BRIEF: Below are the entries; return exactly the line with "Viewport: 400px width, 383px height." and every later line, without anything else.

WORKING DATA:

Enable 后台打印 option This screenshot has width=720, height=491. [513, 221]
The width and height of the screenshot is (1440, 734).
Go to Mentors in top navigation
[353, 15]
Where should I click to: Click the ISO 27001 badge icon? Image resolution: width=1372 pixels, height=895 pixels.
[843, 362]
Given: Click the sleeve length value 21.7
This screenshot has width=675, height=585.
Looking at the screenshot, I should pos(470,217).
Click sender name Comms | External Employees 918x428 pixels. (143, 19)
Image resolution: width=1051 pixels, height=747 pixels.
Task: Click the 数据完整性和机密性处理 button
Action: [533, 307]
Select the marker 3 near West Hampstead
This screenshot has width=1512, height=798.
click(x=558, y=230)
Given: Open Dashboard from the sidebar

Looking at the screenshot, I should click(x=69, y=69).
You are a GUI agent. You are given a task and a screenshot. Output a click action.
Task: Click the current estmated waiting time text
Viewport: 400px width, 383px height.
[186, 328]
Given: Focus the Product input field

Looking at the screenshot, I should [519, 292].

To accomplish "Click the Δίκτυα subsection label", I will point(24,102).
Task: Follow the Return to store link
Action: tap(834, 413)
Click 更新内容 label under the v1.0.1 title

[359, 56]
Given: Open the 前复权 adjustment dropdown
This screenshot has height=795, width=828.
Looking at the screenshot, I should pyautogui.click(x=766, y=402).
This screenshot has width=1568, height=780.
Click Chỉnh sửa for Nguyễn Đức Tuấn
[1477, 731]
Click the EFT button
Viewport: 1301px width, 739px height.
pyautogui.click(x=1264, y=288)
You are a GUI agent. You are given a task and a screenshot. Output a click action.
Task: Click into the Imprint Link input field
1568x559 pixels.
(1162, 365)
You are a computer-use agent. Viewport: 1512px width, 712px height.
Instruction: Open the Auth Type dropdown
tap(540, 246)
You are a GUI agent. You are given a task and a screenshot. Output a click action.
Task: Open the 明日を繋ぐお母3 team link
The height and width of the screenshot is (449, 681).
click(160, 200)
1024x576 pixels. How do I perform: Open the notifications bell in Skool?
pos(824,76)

SOLUTION TO THIS EXERCISE:
Viewport: 400px width, 383px height.
[186, 328]
Given: Focus the Product input field

Looking at the screenshot, I should [519, 292].

To accomplish "Click the Δίκτυα subsection label", I will point(24,102).
Task: Follow the Return to store link
Action: tap(834, 413)
Click 更新内容 label under the v1.0.1 title

[359, 56]
Given: Open the 前复权 adjustment dropdown
This screenshot has height=795, width=828.
Looking at the screenshot, I should pyautogui.click(x=766, y=402).
This screenshot has width=1568, height=780.
Click Chỉnh sửa for Nguyễn Đức Tuấn
[1477, 731]
Click the EFT button
Viewport: 1301px width, 739px height.
pyautogui.click(x=1264, y=288)
You are a GUI agent. You are given a task and a screenshot. Output a click action.
Task: Click into the Imprint Link input field
1568x559 pixels.
(1162, 365)
You are a computer-use agent. Viewport: 1512px width, 712px height.
Instruction: Open the Auth Type dropdown
tap(540, 246)
You are a GUI agent. You are given a task and a screenshot. Output a click action.
Task: Open the 明日を繋ぐお母3 team link
The height and width of the screenshot is (449, 681).
click(160, 200)
1024x576 pixels. How do I perform: Open the notifications bell in Skool?
pos(824,76)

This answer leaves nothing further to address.